[Text and item location entries]
## Start

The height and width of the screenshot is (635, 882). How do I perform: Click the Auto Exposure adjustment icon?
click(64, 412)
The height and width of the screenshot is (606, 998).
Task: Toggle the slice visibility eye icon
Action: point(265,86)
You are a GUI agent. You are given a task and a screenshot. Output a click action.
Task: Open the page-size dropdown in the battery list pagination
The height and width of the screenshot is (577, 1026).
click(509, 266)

## End
## Start

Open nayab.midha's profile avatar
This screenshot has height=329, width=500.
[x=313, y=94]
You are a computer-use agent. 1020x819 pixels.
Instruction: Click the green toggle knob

## End

Work instructions. Arrange the stretch from the line containing "The height and width of the screenshot is (635, 882)." through the line containing "click(509, 266)" as a Markdown table with columns Row and Line, numbering each row and leaving out blank lines.

Task response.
| Row | Line |
|---|---|
| 1 | The height and width of the screenshot is (635, 882). How do I perform: Click the Auto Exposure adjustment icon? |
| 2 | click(64, 412) |
| 3 | The height and width of the screenshot is (606, 998). |
| 4 | Task: Toggle the slice visibility eye icon |
| 5 | Action: point(265,86) |
| 6 | You are a GUI agent. You are given a task and a screenshot. Output a click action. |
| 7 | Task: Open the page-size dropdown in the battery list pagination |
| 8 | The height and width of the screenshot is (577, 1026). |
| 9 | click(509, 266) |